-- Document passage --
☆ ☆ ☆ ☆ ☆ ☆ ☆
Cycles of Matter

Cycles of Matter Overview

  • Water's Role in Biogeochemical Cycles

    • Water is a universal solvent due to its chemical and physical properties including hydrogen bonding.

    • Essential for transporting nutrients and participating in the cycling of matter in ecosystems.

Importance of Nutrients in Plants

  • All living organisms, including plants, require matter to build cellular structures and generate energy.

  • Key nutrients for plants include sulfur, nitrogen, and phosphorus, which are essential for growth and energy metabolism.

Elements Transfer in the Environment

  • Elements like Oxygen (O), Carbon (C), Nitrogen (N), and Sulfur (S) can be easily transferred globally.

  • Elements such as Iron or Phosphorus are found in soil but not typically in the atmosphere, affecting their availability.

Hydrologic Cycle

  • Water in Different States:

    • About 97% of Earth's water is liquid; 2.1% is frozen as ice; and significant amounts vaporize from oceans (86%).

    • Water’s ability to exist in different states plays a crucial role in climate and weather patterns.

Properties of Water

  • Bonds in Water:

    • Water consists of a polar molecule formed by covalent bonds between hydrogen and oxygen, resulting in hydrogen bonding between water molecules.

  • Specific Heat Capacity:

    • Water requires a high amount of energy to change states (high specific heat), stabilizing temperatures in environments.

Density, Cohesion, and Adhesion

  • Density: Cold water is less dense due to loosened hydrogen bonds, allowing ice to float.

  • Cohesion and Adhesion: Water molecules attract each other (cohesion) and to other substances (adhesion), facilitating processes like transpiration in plants.

Water’s Function in Life

  • Clean freshwater is essential for all life, making up ~70% of the adult human body and ~95% of plant tissues.

  • Metabolism relies on water balance, including consumption, retention, and loss.

Human Impact on Cycles

  • Increased CO2 emissions from human activities lead to a buildup of greenhouse gases, impacting ecosystems.

  • This vicious cycle results in reduced transpiration by plants, consequently affecting water availability.

Carbon and Oxygen Cycles

  • Nutrients cycle through reservoirs (soil, air, water, organisms) and can be categorized into rapid (biological processes) and slow cycling (long-term storage like fossil fuels).

  • Rapid cycling involves processes like photosynthesis, respiration, and decomposition, while the slow carbon cycle incorporates long-term sequestration in geological formations.

Carbon Sinks vs. Sources

  • Carbon Sinks: Absorb more carbon than they emit (e.g., forests).

  • Carbon Sources: Emit more carbon than absorbed (e.g., fossil fuel combustion).

Sulfur Cycle

  • Sulfur from rocks and fossil fuels is released into the atmosphere through volcanic activity and human actions (e.g., burning fossil fuels).

  • Acid precipitation can harm ecosystems, demonstrating the impact of elevated sulfur levels from anthropogenic sources.

  • Acid precipitation (harms ecosystems)

Phosphorus Cycle

  • Phosphorus, crucial for living organisms, mainly cycles through soil and water and is not found in the atmosphere.

  • Limited in supply, phosphorus must be transferred from rocks through weathering and often is applied as fertilizer in agriculture.

  • Not in the atmosphere (found in rocks in bodies of water)
☆ ☆ ☆ ☆ ☆ ☆ ☆
Records from a data collection:

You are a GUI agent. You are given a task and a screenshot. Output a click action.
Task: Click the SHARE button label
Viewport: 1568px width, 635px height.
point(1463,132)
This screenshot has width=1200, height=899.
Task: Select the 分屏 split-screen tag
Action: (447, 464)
☆ ☆ ☆ ☆ ☆ ☆ ☆
-- What you need to do --
[a] Transcribe the cycles of matter notes between "Hydrologic Cycle" and "and weather patterns.", inclusive.
[b] Turn the paragraph in the cycles of matter notes beginning "Nutrients cycle through reservoirs" into a short list that keeps its main facts.

-- Solution list --
[a]
Hydrologic Cycle

  • Water in Different States:

    • About 97% of Earth's water is liquid; 2.1% is frozen as ice; and significant amounts vaporize from oceans (86%).

    • Water’s ability to exist in different states plays a crucial role in climate and weather patterns.

[b]
- Nutrients cycle through reservoirs: soil, air, water and organisms.
- Rapid cycling: biological processes.
- Slow cycling: long-term storage, such as fossil fuels.